Last night Al Qaeda's second-in-command said the handover showed that insurgents were gaining the upper hand. In a video posted on the internet, Ayman al-Zawahri said: "Reports from Iraq point to the increasing power of the mujahideen and the deteriorating condition of the Americans. And the decision of the British to flee is sufficient [proof of this]."

Mr Zawahri said that Iraq was still the most important theatre of battle for Islamist militants, and dismissed optimistic US assessments of the situation there.

The steady retreat of the British has not so far been followed by a battle for Basra between the three main contenders for power. These are the Fadhila movement, which controls much of the government, the Mehdi Army militia, loyal to the nationalist cleric Muqtada al-Sadr, and the Badr Organisation of the Islamic Supreme Council of Iraq (ISCI).
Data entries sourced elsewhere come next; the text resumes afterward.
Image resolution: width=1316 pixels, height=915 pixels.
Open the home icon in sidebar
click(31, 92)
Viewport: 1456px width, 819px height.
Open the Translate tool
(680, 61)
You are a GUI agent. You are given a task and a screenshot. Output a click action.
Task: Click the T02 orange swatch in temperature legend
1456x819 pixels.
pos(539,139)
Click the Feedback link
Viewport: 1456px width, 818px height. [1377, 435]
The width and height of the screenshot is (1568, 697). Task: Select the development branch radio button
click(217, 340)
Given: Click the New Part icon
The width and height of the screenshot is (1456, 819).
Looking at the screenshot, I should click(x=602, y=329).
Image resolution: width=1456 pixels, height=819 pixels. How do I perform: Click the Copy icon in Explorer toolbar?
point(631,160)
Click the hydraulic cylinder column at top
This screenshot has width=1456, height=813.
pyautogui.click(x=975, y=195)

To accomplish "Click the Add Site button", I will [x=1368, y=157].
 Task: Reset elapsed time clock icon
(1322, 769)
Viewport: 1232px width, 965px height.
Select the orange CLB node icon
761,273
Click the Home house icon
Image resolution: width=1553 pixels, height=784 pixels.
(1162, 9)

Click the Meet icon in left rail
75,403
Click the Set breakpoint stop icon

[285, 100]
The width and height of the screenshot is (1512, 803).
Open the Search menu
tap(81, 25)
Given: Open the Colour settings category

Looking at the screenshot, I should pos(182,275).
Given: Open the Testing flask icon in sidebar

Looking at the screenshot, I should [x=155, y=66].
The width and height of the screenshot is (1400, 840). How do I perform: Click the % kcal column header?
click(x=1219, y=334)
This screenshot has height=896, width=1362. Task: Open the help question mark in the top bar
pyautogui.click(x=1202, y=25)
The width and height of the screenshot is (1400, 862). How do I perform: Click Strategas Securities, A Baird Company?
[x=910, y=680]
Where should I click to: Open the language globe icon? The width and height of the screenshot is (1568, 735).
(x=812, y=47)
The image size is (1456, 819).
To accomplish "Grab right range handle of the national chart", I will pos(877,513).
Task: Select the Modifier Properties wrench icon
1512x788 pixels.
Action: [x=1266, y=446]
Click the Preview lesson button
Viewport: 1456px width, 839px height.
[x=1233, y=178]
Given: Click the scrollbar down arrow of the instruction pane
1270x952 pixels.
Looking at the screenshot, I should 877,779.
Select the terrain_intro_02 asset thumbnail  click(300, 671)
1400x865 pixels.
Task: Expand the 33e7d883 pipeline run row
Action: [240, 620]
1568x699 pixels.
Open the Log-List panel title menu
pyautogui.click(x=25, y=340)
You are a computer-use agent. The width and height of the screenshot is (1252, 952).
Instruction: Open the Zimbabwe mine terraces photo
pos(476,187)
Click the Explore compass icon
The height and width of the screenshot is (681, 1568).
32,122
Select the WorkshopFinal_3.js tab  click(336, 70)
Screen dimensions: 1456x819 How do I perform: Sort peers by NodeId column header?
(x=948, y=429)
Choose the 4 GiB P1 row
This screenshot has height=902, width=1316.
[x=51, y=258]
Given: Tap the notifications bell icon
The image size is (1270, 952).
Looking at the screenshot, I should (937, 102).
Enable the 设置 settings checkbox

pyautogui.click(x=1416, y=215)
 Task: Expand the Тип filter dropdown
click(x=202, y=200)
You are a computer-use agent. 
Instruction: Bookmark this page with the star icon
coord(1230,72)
These groups control different units of the security forces, as well as valuable economic concessions, such as Basra port. Iran also retains a pervasive influence over the militias.

Britain is officially handing over control of Basra to government security forces. This has supposedly long been the aim of the US and Britain in southern Iraq, but in practice both countries have favoured only one of the Shia parties, ISCI, as its favoured ally.

Violence in Basra was never as bad as it was in Baghdad or Mosul, because the city was overwhelmingly Shia. The Sunni and other minority groups have been progressively driven out. The British Army never tried to impose its authority on the four southern provinces of Iraq to the degree that the US forces tried to win control of central Iraq.

The area where they were meant to be bringing a better life is one of the most devastated in Iraq. Because it was Shia it was never favoured by the overwhelmingly Sunni regime of Saddam.

The date palms for which southern Iraq was famous were burned or cut down. In the marshes where the Tigris and Euphrates meet, a distinct civilisation had survived for 5,000 years until Saddam drained them so they could no longer provide a sanctuary for his opponents.

There seems to be no end to the miseries that Basra has suffered since the war with Iran started in 1980. The Iran-Iraq war was followed by the first Gulf War, and this in turn by the great Shia uprising of 1991, which began in a square in Basra when a tank gunner fired a shell into one of the omnipresent pictures of Saddam. In the fighting which followed, thousands of Shia were killed.

The fall of Saddam was highly popular in Basra, as it was in the rest of Shia Iraq, but while liberation was popular, occupation was not.